Monday, May 14, 2012

What to Watch For

I know I've mentioned before about being raised pretty conservative. I've also mentioned before that my parents are surprisingly open-minded and accepting of me, their much more progressive daughter. This is all fine and well. It's great that I can still be close with my parents, despite that I have "strayed" so far from how I was raised.

Where I have trouble is in trying to figure out how much or little of certain aspects of my upbringing to pass on to my kids. There is a lot of it I question, some I still hold on to, and some I've completely discarded (or am probably still in the process of discarding).  So many of the things I'm trying to avoid passing on are more about the perceived guilt a person should have if they do or don't do certain things.  I don't see value in the guilt that comes from being taught that all things, views, and actions are either good or bad -- From being taught that you shouldn't do or think "X" because "X" is bad and you don't want to be bad.  Or, conversely, that you should always do "Y," because "Y" is good and you want to be good.

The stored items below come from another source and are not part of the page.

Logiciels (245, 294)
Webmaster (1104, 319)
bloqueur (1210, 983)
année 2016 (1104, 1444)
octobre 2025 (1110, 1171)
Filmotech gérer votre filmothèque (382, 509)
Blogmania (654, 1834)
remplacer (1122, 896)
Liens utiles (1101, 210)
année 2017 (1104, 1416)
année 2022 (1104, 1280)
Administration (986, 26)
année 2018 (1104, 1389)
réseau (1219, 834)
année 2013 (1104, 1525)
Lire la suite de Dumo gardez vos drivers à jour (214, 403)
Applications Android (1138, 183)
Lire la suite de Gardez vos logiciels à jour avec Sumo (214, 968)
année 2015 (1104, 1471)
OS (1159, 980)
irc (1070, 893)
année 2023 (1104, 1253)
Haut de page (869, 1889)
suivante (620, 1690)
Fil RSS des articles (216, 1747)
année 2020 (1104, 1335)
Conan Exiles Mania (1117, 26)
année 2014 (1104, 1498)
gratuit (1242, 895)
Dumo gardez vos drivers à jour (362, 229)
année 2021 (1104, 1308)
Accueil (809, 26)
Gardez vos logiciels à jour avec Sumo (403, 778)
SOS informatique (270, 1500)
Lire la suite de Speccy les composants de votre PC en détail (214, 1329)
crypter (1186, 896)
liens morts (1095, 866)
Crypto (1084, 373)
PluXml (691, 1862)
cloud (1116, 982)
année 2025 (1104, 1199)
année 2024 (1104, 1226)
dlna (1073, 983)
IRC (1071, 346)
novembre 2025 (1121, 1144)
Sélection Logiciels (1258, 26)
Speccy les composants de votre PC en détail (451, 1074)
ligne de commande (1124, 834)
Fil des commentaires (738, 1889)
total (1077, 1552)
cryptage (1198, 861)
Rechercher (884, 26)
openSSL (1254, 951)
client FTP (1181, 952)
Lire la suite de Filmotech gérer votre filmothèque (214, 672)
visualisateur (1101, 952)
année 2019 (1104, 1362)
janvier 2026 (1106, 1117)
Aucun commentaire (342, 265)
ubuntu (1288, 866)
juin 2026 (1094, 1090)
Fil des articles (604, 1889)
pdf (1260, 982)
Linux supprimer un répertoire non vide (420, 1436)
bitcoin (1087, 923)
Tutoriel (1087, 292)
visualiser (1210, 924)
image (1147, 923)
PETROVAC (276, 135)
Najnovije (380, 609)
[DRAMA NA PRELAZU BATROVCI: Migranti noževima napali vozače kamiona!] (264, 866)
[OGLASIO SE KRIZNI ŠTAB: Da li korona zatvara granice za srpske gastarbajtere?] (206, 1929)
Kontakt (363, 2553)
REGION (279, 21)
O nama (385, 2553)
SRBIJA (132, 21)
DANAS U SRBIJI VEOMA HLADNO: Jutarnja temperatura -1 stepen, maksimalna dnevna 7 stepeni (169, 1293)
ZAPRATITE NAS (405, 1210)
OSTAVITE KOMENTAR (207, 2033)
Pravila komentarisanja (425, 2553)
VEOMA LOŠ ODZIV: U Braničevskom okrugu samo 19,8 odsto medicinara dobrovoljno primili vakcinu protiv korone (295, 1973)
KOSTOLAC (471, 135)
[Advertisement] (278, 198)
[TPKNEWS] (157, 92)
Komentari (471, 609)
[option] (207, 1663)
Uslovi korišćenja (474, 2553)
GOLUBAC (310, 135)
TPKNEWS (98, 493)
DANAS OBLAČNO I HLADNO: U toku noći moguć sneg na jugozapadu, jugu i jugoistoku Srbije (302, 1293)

Just for grins, here are just a few things I do or don't do now that I still feel a twinge of guilt about when I least expect it.  These aren't necessarily things my parents specifically taught me were wrong, but I did learn/absorb the idea they were wrong as a result of the overall environment in which I was raised:
Having tattoos
Not abstaining from alcohol
Working Full-Time instead of staying home
Not having our family life revolve around church activities
Not homeschooling my kids
Not being Conservative
Not demanding unquestioning obedience from my kids

The more I think about it, the more I realize that while I'm working out some of the more specific aspects of what to pass on to my kids, I also need to be working toward an overall strategy that guids them yet avoids passing on these guilt issues.  I want to teach my kids to be wise.  I want to teach them to be kind.  To be generous.  To be helpful.  To be compassionate.  To be hard-working.  To be responsible and realize their choices and actions affect their own future and can affect others.

But I want to TEACH them these things.  Not guilt them into them.

So here is my newly formulated strategy: 

What to Watch For

This isn't rocket science.  I'm not saying I've invented some entirely new thing that is unlike anything anyone has ever done before.  I'm just saying this is what I'm going to try.  I'm adding our weekly What to Watch For to the boys' chore chart.  Every week we will have a new one, although some may be repeated every so often.  We will watch for ways to use wisdom.  Ways to be kind.  Ways to be generous, helpful, compassionate, hard-working, responsible, etc., etc., etc.

Maybe.... just maybe.... this will help me and help my kids to focus on thinking about what we do and what opportunities we notice.  Maybe it will help us to be aware and to be intentional and to make good choices about how we want to conduct ourselves.  I'm going to be watching positive results and for responsibility without the guilt.  I'll let you know how it goes.